Il faut dire que le marché est lucratif. Sachant qu’un repas payé 3€25 par les étudiants coûte en réalité entre 6,5 et 7 euros selon les départements, le budget annuel de la restauration collective étudiante tournerait entre 422,5 et 455 millions d’euros…

“De la viande ? Si je n’en n’ai pas, ça ne va pas”

Le poids des habitudes explique aussi le retard pris. “Il y a un gouffre entre la majorité des quinquagénaires à la direction des CROUS, encore très pro-viande, et les étudiants qui souhaiteraient plus de végétarien”, estime Cyril de Koning, président de What the food une autre association qui milite pour la végétalisation des menus.
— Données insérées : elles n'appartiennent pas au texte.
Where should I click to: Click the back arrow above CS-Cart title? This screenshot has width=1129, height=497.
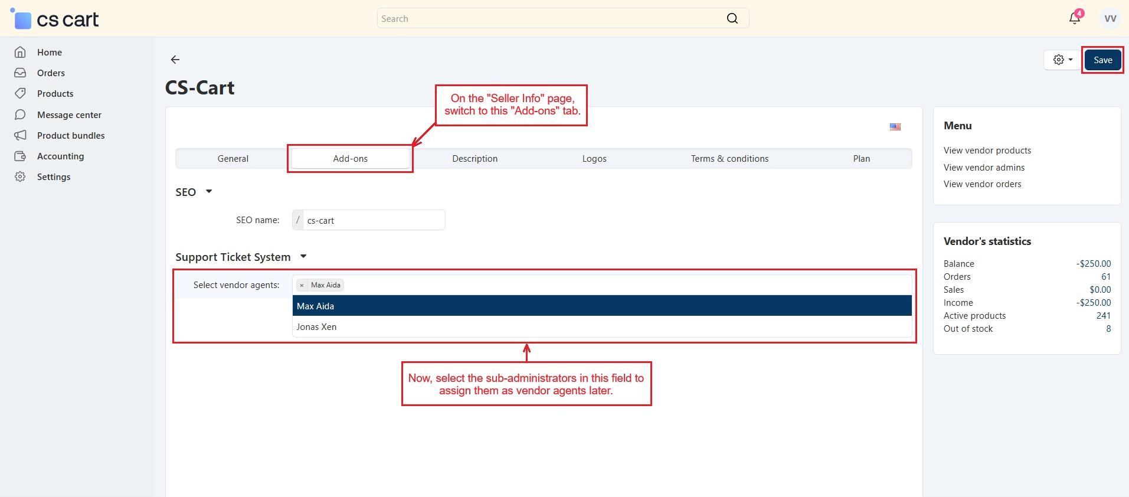(x=175, y=60)
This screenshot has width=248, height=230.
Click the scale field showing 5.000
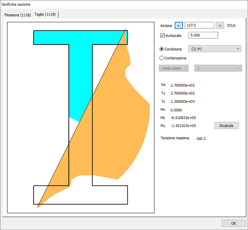point(203,35)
Et même certains étudiants ont du mal à évoluer : “De la viande ? J’en mange midi et soir, si je n’en n’ai pas, ça ne va pas !”, s’exclame Raphaël, en classe préparatoire scientifique à Paris. Pour sa camarade Emma, apprentie orthophoniste : “Pas le temps de m’occuper de mon alimentation ! Du végétarien pour ceux qui veulent, d’accord, mais pas pour moi.”

Pourtant, Anthony Fardet, chercheur à l’Inra de Clermont-Ferrand, le rappelle: “Un repas végétarien peut tout à fait satisfaire les besoins nutritionnels d’une personne saine dès lors qu’il est bien composé et varié ! Ajoutant: “14,5% des gaz à effet de serre sont causés par la production de viande. On ne peut pas continuer comme cela, c’est une question de survie, pour notre santé et celle de la planète”.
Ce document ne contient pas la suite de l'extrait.